L’accord qui semble exister aujourd’hui entre tous les négociateurs pour maintenir un régime spécifique des techniciens et artistes du spectacle et de l’audiovisuel est une étape importante, nous souhaitons qu’elle s’accompagne le 26 juin 2003 (date prévue pour la prochaine séance de négociation entre les syndicats d’employeurs et de salariés) d’avancées significatives.
Nous sommes nombreux - artistes, techniciens, professionnels du spectacle, inquiets de la situation et désireux d’assumer nos responsabilités - à exprimer aujourd’hui notre lassitude et à demander aux négociateurs de prendre en compte les points suivants :
si nous sommes tous conscients des dysfonctionnements de l’annexe 8 et 10, et du déficit de l’ensemble du régime d’assurance chômage qui atteint 3,7 milliards d’€ en 2002, les mesures prises dans le cadre des négociations actuelles ne doivent pas conduire à un changement brutal des conditions d’affiliation et d’indemnisation ; à ce titre, les dernières propositions visant à acquérir 6 mois d’ouverture de droits, si 507 heures ont été travaillées dans les 9 mois qui précèdent, sont insuffisantes (actuellement 507 heures en 12 mois ouvrent 12 mois de droits) ;
nous approuvons toutes les mesures qui iraient dans le sens d’un meilleur contrôle des déclarations et souhaitons que tous les acteurs culturels se sentent responsables de l’avenir de ce régime ; nous pensons qu’il faut préciser les conditions d’embauche de salariés relevant de ce régime qui ont tendance à s’étendre dans des secteurs qui ne relèvent pas directement du spectacle ou de l’audiovisuel ;
nous sommes favorables à toutes les mesures (plancher de l’indemnité et plafond calculé sur un cumul indemnisation et salaire perçu, mode de calcul de l’indemnité ne défavorisant pas les personnels mensualisés...) visant à rendre plus juste ce régime spécifique pour qu’il garde sa fonction première : celle d’assurer un revenu décent entre les périodes de travail. Nous approuvons également toutes décisions qui viseraient à empêcher tous les abus éventuels de la part des employeurs ;
le 1er septembre 2002, les taux de cotisations employeurs et salariales pour les salariés relevant de l’annexe 8 et 10 ont doublé. Cette mesure annoncée brutalement a pris de cours de nombreuses structures, comme les salariés eux-mêmes, qui ont vu leur salaire net diminuer. Quels résultats ont donné ces mesures ? Quelles améliorations sur l’équilibre du régime ? Rappelons que le taux de cotisation (part employeur et salarié) est aujourd’hui de 10,8 % dans le cadre de l’annexe 8 et 10 contre 6,4 % pour le régime général. Notre régime prévoit, certes, quelques différences par rapport au régime général qui découlent des spécificités de nos métiers, mais employeurs et salariés du secteur payent aujourd’hui plus cher pour cela ;
n’est-il pas possible de sortir du débat habituel et d’ouvrir de nouvelles pistes de réflexion pour assurer le financement du régime ? Ne peut-on imaginer d’autres bases que la masse salariale pour servir d’assiette aux cotisations ?

# # #

Objectif =>
D'après le texte sur le régime des techniciens et artistes du spectacle, quel montant atteint en 2002 le déficit de l'ensemble du régime d'assurance chômage ?

# # #

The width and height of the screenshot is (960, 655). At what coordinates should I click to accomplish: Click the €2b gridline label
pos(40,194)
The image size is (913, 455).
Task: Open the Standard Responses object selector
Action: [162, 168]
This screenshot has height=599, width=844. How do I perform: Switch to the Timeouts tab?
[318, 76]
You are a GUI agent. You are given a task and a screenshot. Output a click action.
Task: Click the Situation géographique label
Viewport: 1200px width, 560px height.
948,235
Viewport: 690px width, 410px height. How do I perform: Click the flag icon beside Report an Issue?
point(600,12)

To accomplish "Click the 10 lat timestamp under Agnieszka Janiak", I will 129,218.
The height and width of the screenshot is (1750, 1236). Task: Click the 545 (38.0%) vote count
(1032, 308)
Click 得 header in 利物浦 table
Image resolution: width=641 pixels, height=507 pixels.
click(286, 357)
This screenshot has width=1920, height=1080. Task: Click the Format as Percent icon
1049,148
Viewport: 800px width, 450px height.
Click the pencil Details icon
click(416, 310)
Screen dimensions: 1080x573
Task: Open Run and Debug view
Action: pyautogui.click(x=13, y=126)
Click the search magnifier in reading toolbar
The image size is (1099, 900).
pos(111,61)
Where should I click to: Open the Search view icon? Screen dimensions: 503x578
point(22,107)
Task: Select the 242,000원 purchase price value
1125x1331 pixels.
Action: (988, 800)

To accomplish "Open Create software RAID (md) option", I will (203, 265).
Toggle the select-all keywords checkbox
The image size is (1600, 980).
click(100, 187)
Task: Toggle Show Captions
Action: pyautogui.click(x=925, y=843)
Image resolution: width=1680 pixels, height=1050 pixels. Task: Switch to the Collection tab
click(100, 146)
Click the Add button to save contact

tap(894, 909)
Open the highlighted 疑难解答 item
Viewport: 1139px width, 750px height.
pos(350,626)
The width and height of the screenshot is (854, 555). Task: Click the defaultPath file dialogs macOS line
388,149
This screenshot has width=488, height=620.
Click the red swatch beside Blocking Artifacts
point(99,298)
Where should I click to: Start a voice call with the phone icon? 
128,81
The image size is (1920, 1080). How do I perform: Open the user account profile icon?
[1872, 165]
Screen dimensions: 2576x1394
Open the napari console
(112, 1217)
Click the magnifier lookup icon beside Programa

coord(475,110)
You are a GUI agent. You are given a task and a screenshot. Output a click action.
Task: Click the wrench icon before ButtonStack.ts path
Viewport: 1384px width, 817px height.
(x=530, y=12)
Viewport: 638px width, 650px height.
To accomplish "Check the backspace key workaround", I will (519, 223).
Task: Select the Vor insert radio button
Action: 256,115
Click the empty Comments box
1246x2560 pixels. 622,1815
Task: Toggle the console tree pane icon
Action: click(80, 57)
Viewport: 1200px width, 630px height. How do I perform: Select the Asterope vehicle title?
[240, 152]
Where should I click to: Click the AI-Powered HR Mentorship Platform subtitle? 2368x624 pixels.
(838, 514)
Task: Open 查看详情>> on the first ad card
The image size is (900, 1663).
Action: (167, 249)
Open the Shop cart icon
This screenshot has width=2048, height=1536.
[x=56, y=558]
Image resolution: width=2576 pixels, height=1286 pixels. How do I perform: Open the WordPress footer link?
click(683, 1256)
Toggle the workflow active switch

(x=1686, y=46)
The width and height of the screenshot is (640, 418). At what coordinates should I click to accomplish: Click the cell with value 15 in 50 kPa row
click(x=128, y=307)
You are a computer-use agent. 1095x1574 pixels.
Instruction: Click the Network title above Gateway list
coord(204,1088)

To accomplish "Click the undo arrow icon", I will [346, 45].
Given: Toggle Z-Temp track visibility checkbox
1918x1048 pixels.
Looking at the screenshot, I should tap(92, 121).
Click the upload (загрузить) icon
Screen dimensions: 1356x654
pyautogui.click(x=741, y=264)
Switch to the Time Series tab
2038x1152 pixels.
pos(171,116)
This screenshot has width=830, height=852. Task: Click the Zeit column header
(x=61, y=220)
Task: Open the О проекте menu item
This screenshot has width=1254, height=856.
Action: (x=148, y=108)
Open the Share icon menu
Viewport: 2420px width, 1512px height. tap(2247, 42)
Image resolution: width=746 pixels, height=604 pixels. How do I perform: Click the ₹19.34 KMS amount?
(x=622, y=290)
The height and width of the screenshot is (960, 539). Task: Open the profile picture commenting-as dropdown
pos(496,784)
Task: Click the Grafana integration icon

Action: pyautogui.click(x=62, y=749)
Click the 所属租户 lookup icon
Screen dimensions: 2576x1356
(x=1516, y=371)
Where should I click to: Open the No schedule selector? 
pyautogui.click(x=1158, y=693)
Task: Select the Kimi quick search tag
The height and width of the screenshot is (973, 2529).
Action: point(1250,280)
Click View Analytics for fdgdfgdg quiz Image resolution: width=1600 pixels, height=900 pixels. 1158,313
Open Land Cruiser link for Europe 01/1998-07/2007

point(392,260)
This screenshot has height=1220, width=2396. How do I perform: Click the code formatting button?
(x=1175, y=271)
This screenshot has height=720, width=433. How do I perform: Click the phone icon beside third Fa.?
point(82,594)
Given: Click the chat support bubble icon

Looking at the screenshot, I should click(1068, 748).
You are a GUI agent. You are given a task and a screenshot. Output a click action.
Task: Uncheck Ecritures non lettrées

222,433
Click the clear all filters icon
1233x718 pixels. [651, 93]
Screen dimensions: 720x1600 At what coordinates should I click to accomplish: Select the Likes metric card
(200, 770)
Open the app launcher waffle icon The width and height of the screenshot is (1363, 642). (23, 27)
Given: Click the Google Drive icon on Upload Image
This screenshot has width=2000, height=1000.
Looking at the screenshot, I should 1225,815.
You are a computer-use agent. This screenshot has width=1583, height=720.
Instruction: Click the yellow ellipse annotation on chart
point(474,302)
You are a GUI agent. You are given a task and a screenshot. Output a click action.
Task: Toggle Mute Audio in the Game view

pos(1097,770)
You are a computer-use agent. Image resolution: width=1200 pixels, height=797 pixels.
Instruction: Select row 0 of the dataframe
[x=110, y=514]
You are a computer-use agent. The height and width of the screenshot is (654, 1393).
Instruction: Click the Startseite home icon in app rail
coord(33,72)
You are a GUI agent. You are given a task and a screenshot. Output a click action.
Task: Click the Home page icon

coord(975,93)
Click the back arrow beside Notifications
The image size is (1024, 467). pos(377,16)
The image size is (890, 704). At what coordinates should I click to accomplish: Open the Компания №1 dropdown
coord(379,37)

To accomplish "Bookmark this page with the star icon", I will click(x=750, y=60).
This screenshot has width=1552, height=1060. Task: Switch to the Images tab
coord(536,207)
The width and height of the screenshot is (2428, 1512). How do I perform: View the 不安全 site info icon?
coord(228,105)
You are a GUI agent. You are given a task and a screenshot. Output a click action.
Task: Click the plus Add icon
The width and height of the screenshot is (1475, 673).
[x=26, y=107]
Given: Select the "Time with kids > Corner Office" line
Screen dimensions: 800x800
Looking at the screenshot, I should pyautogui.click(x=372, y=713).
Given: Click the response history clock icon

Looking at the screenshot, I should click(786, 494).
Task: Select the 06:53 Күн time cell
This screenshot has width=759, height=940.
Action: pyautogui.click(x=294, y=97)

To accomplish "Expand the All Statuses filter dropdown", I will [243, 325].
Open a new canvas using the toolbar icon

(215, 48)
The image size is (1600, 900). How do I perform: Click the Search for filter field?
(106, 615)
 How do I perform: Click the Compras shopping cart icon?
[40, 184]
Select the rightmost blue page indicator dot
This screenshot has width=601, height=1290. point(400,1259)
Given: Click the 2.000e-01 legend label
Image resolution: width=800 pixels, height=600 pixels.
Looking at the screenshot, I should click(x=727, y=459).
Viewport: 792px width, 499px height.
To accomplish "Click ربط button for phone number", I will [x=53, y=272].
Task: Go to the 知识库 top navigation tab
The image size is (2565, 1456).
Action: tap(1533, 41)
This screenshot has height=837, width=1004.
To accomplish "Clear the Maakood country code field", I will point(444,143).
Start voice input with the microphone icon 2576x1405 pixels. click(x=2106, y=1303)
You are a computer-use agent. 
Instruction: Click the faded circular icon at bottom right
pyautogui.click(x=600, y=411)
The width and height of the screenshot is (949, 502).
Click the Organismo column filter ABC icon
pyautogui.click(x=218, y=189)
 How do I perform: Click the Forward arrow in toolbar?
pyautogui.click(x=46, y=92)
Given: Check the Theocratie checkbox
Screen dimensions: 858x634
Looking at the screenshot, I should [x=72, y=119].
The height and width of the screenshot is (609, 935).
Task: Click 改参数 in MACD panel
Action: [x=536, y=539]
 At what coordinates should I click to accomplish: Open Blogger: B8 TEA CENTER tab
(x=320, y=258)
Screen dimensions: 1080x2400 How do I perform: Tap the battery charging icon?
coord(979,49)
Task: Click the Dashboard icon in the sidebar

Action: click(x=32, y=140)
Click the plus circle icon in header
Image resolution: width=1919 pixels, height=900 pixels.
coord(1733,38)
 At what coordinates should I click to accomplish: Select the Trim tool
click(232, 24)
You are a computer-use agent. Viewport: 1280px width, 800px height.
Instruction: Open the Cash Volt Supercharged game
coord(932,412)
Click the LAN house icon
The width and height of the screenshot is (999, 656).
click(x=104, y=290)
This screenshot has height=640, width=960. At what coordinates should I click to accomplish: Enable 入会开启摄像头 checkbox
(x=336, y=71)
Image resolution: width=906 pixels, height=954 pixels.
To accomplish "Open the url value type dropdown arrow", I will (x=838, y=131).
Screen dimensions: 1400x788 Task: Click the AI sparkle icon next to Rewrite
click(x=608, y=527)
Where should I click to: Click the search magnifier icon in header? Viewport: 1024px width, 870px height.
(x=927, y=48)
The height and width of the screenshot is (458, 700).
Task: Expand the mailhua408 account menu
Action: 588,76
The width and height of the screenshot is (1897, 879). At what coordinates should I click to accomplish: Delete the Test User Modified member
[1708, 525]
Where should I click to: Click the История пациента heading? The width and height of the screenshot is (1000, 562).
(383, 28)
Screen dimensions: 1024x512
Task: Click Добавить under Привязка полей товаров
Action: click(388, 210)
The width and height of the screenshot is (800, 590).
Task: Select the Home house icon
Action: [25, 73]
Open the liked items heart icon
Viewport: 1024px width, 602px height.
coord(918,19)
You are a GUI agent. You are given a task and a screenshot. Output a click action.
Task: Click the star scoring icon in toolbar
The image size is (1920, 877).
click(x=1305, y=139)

# # #

Réponse rédigée =>
Il atteint 3,7 milliards d'euros.